A Review of Tobias Wolff’s The Barracks Thief

The-Barracks-Thief

I’ll say it so you don’t have to: I broke out the short books this weekend. I was feeling bummed that the list of books I’ve read so far this year is so short and that I hardly ever finish books anymore. So I slammed my way through How to Get Filthy Rich in Rising Asia, finished A Room of One’s Own at long last, and then picked up The Barracks Thief because it was short and because there was a good chance it would be good (and it was, with a couple of qualifications) and because it has been sitting on my shelf unread since sometime in the month or two after the movie adaptation of This Boy’s Life came out in 1993, when I – along with much of the reading public – figured out who Tobias Wolff was. And another reason was this: Woolf and Wolff. Have you ever noticed how many famous writers have variations of this name – and that they all spell it differently? I never really thought about it until last year when I was cataloging all of my books in an Excel document. You will be pleased to know that I own 25 books by authors named Wolfe, Wolf, Woolf, Wolff, and Wulff. And – as always – I am a little behind on reading them.

Part coming-of-age narrative, part morality tale, and part dress rehearsal for the stories and novels Wolff would write later in his career, this novella is the story of Philip Bishop. Philip and his mother and brother are abandoned by Philip’s father, Guy, when Philip and his brother are in high school. The first chapter – oddly – is told in third person from Guy Bishop’s point of view, and we read of Guy’s inability to settle in any one place, of his seemingly inescapable need to have affairs, and of the peace he feels when he watches his sons sleep. It seems as if the novella is going to be about Guy Bishop. Chapter Two, however, is told in the first person, from Philip’s point of view. Philip is in the army by this point: at jump school at Fort Benning. His mother calls him to report that his younger brother has run away from home and begs him to ask for an emergency leave and come home to look for his brother. Philip refuses, insisting to his mother that the army probably wouldn’t give him leave while admitting to himself that the main reason he refuses to go is that he doesn’t want to have to start jump school all over again when he returns.

After jump school, Philip is assigned to an airborne unit that expects to be sent to Vietnam soon. He and two other men – Hubbard and Lewis – are the newbies in the group and are given the undesirable assignment of guarding an ammunition dump in the middle of the woods while the rest of the unit is given the day off for the Fourth of July. Hubbard is established as a kind, decent guy who feels his recruiter tricked him into enlisting. Lewis is more of a braggart who regales the others with stories of his sexual conquests and boasts about his hometown of Lawton, Kentucky. Lewis is also established as a man who can’t handle insults to his pride. He becomes angry and dangerous when his virility is challenged. Hold on to that thought.

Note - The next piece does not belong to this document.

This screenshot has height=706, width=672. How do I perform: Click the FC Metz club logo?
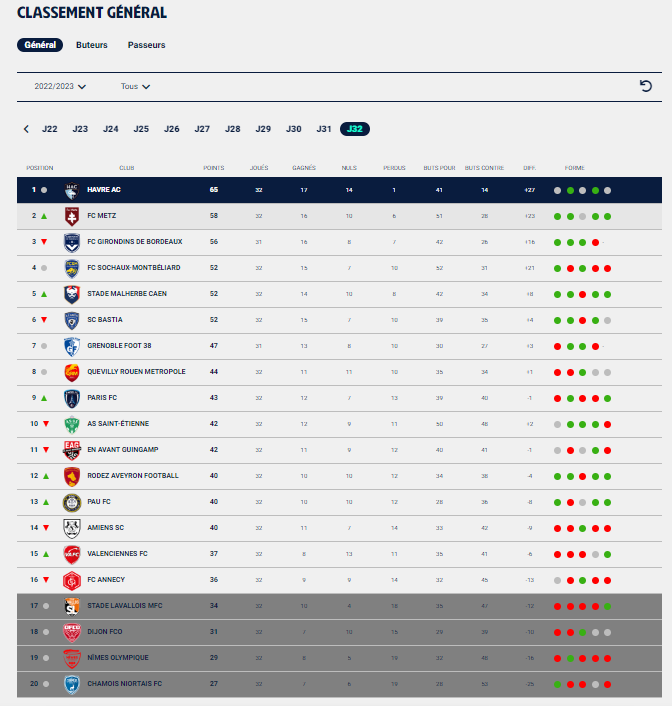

This novella has two parts, not including the weird first chapter from the perspective of Bishop’s father. The first part is the night these three men spent at the ammunition dump, when a local police officer tells them they should leave because a nearby forest fire could ignite the ammunition and cause a huge explosion. A little while after the police officer leaves, a group of antiwar protestors challenge the three men, probing their consciences in hope of inciting them to speak out against the army and the government. In the face of both of these adversaries, the three men dig in their heels. They refuse to speak against the war, and they refuse to take the police officer’s advice – which they admit to themselves is sound – because it comes from a civilian and not from their own superiors.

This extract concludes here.